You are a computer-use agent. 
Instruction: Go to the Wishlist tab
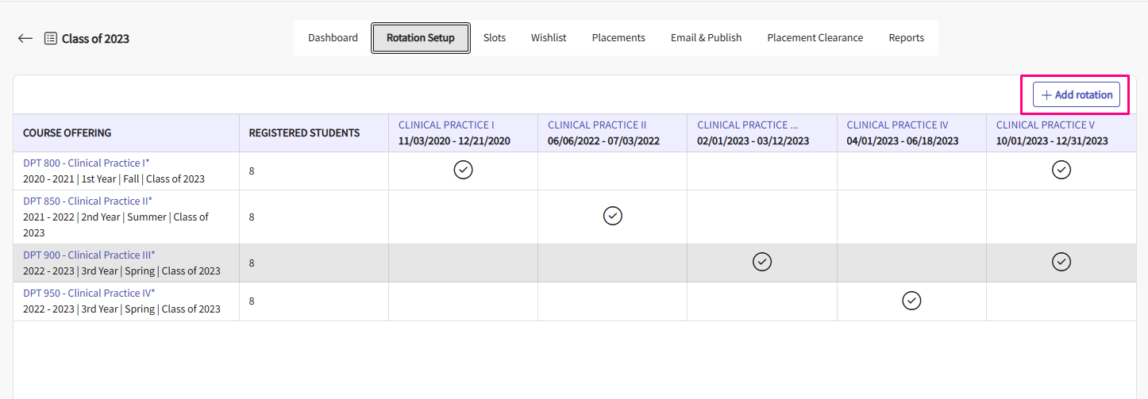pyautogui.click(x=549, y=38)
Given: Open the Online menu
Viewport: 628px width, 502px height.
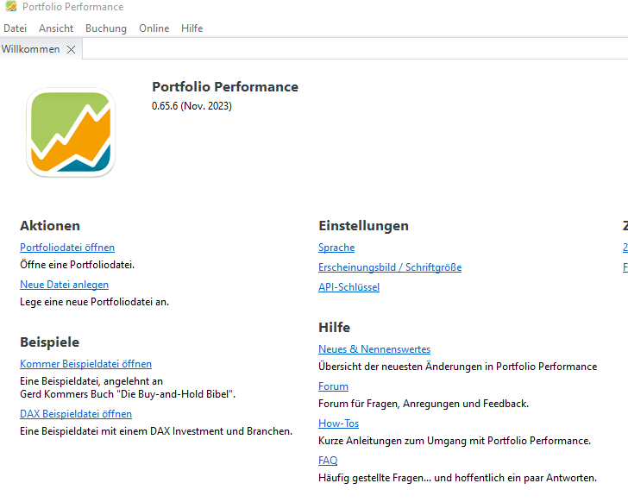Looking at the screenshot, I should pos(154,28).
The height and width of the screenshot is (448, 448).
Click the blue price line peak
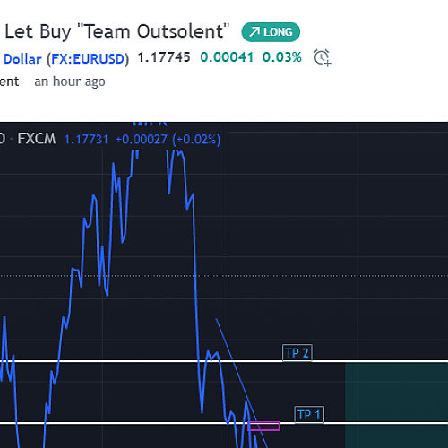coord(179,153)
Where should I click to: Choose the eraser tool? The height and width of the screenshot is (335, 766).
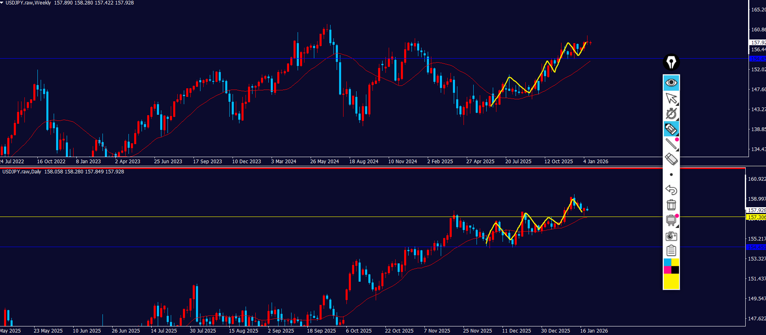671,159
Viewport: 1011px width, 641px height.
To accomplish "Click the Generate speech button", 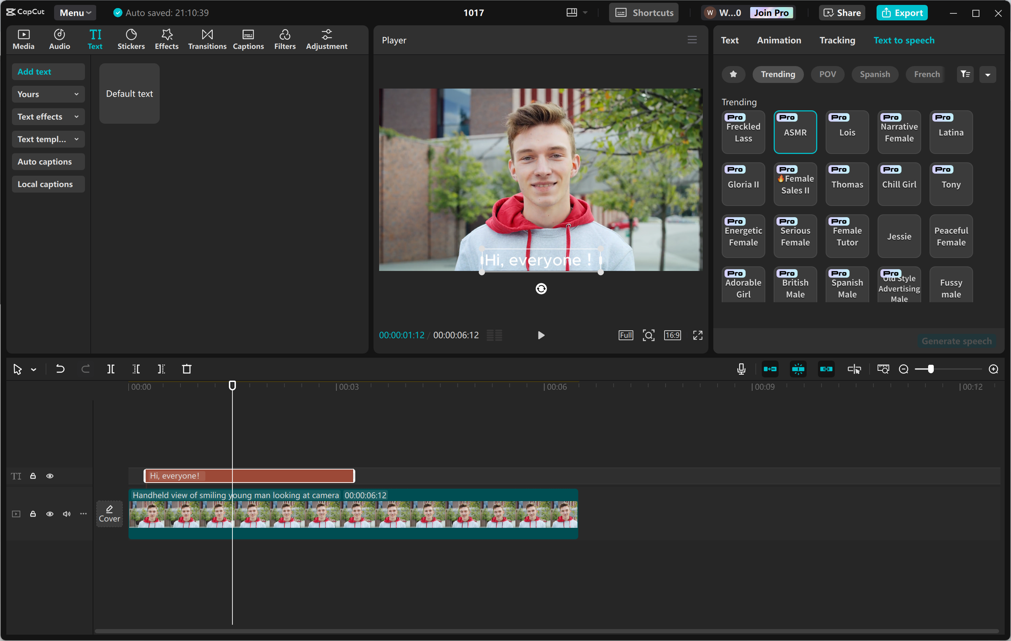I will pos(956,341).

• **CONSEGNA**: Ricopia i dati senza modifiche: inizia dalla riga che contiene "Given: Open the Online menu" e fermati dopo la riga che contiene "coord(179,153)", entrambe comprese. Non includere le immagini nella risposta.

• **RISPOSTA FINALE**:
Given: Open the Online menu
Viewport: 628px width, 502px height.
Looking at the screenshot, I should pos(154,28).
The height and width of the screenshot is (448, 448).
Click the blue price line peak
coord(179,153)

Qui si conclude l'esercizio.